• **JOBS**
(a) Put each line of the coordinate rows into a Markdown table with the columns Number and Row line, numbering the lines and skipping blank ones. Leave the pictures out of the table.
(b) Write the next part of the post on rethinking GMP's configure, picking up after its last line.

• **ARTICLE**
Rethinking GMP's configure

Richard Guenther rguenther at suse.de
Tue Dec 6 10:53:59 CET 2011


On Tue, 6 Dec 2011, Torbjorn Granlund wrote:

> nisse at lysator.liu.se (Niels Möller) writes:
> 
>   Makes sense to me. Either --with-cpu=ALL or --with-cpu=HOST would be a
>   sensible default.
>   
> My thinking is to make --with-cpu=ALL become the default.
> 
>   > First, let's admit there will be some overhead.  At some level, there
>   > will be a need to jump through a table, initiated for the run-time CPU.
>   > This indirection costs a few cycles each time.  But note that in a
>   > shared library, we typically access data through a GOT (global offset
>   > table) and call functions indirectly through a PLT (procedure linkage
>   > table).  I think we could stay within the overhead of shared library
>   > calls, if we do things right.  (For ELF, that is, where we can control
>   > such things.)

• **PROVIDED ENTRIES**
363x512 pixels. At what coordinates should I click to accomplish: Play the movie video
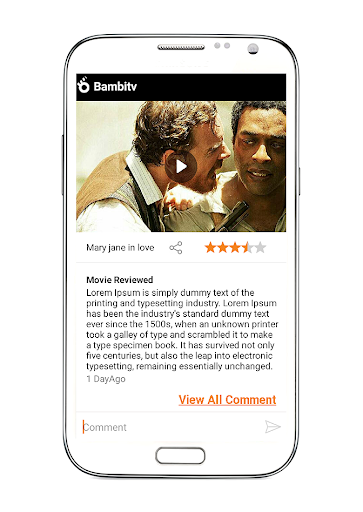(181, 166)
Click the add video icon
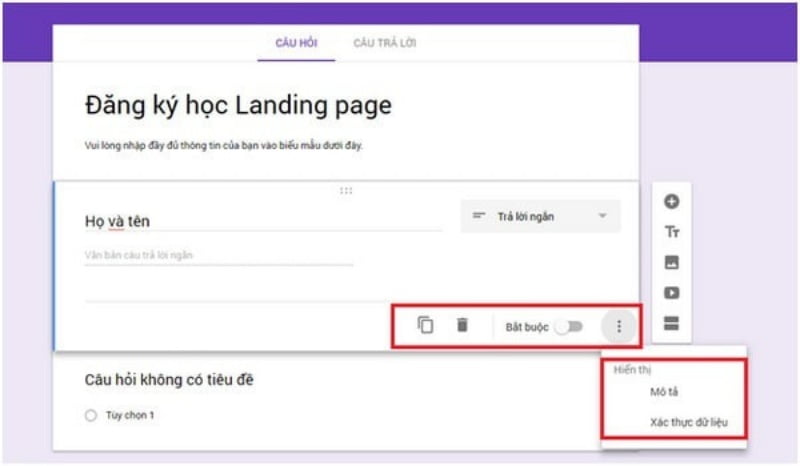800x466 pixels. [x=672, y=293]
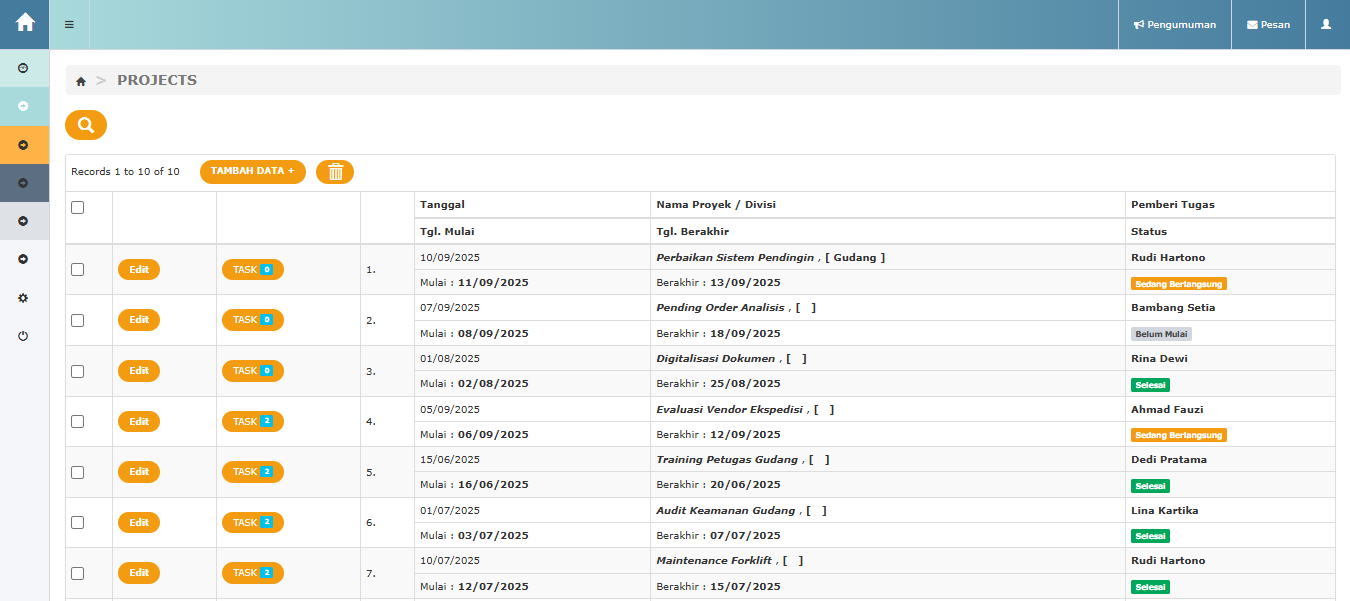Click the power logout icon in sidebar
Image resolution: width=1350 pixels, height=601 pixels.
coord(23,336)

• **RESULTS BY TASK**
(a)
| Number | Row line |
|---|---|
| 1 | 363x512 pixels. At what coordinates should I click to accomplish: Play the movie video |
| 2 | (181, 166) |
| 3 | Click the add video icon |
| 4 | 800x466 pixels. [x=672, y=293] |
| 5 | Click the power logout icon in sidebar |
| 6 | Image resolution: width=1350 pixels, height=601 pixels. |
| 7 | coord(23,336) |

(b)
>   
>   I think I suggested, some time ago, that one could overwrite the table
>   entries in the PLT, with no *additional* indirections. But that may not
>   work. If I understand things correctly, there's no *the* PLT, there's a
>   PLT in each loadable object (executable or shared library file). And
>   then I have already forgotten how that is supposed to work with function
>   pointers.
>   
> Ian Lance Taylor has written some excellent texts about all this.  (They
> should be next to your search engine.)
> 
> This is a messy area, even if one ignores the worls outside of ELF.
> 
> (The PLT is, as you say, part of the process, and not to be manipulated
> by the shared library.  Perhaps it is *possible* to manipulate it using
> some dll calls on *some* systems, but I don't think this would be the
> right path.)

For GNU ELF systems you have the possibility to use IFUNC relocations
(basically the relocation depends on the outcome of a selector function
you implement).  GLIBC now internally uses this to select between
different implementations of for example memcpy for the CPU a
program is executed on.

That is basically "PLT modification", but at relocation time
(thus not really "modification").

The IFUNC relocations are a GNU ELF extension (and require recent
dynamic loader and binutils support, of course).

Richard.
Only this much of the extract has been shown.